Parklane Hosiery Co. v. Shore, , was a United States Supreme Court case in which the court held that nonmutual offensive issue preclusion is available in federal court, but only if it would be fair. In this case, a party who had a "full and fair" opportunity to litigate their claims in an earlier action were collaterally estopped from relitigating them in this case. Although later interpretation of this holding has described it as "cryptic", the basic rule is that a party who had a clear opportunity to join an opponent to an earlier action and refused that opportunity does not get to use the finding of that earlier action against their opponent now.
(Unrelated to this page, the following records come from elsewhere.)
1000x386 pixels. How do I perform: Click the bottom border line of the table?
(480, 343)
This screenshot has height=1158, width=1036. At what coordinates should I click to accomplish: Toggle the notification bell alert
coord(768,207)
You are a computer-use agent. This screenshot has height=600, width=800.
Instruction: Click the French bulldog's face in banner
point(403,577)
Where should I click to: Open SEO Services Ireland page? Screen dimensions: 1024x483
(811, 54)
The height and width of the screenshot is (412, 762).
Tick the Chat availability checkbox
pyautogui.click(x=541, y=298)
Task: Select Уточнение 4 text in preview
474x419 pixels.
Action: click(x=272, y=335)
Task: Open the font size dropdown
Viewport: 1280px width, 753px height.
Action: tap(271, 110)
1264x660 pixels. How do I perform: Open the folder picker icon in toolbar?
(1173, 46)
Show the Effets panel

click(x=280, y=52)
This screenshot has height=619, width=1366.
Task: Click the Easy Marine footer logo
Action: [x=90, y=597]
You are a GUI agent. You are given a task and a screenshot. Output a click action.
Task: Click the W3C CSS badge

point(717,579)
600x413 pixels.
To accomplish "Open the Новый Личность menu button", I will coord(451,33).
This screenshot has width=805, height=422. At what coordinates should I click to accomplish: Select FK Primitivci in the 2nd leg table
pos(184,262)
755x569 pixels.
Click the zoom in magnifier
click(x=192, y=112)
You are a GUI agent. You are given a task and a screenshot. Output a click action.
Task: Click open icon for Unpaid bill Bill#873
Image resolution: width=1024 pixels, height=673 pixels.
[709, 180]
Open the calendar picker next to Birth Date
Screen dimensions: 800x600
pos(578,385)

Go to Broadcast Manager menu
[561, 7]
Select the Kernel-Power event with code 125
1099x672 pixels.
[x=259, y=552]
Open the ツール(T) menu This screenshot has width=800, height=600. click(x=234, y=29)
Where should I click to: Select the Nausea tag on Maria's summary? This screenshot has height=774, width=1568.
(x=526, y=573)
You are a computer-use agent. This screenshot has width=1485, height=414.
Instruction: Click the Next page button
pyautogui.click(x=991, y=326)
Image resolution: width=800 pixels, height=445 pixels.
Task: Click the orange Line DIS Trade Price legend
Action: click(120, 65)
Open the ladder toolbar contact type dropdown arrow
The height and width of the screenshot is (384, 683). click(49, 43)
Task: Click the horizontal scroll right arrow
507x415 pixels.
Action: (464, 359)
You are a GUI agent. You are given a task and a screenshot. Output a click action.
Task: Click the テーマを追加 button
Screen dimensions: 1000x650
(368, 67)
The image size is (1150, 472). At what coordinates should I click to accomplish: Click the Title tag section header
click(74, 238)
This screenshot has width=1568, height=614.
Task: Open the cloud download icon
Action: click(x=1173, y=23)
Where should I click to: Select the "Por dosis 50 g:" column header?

In this case, Shore could have joined the earlier SEC action through intervention.

==Background==

Shore brought a stockholder's class action in the federal District Court for damages and other relief against the Parklane Hosiery corporation and its directors, who allegedly had issued a materially false and misleading proxy statement in violation of the federal securities laws and Securities and Exchange Commission (SEC) regulations. Before the action came to trial, the SEC sued the same defendants in the District Court alleging that the proxy statement was materially false and misleading in essentially the same respects as respondent had claimed. The District Court, after a nonjury trial, entered a declaratory judgment for the SEC, and the Second Circuit Court of Appeals affirmed. Shore in this case then moved for partial summary judgment against Parklane, asserting that they were collaterally estopped from relitigating the issues that had been resolved against them in the SEC suit. The District Court denied the motion on the ground that such an application of collateral estoppel would deny Parklane their Seventh Amendment right to a jury trial. The Second Circuit Court of Appeals reversed.

==Opinion of the court==

The Supreme Court issued an opinion on January 9, 1979.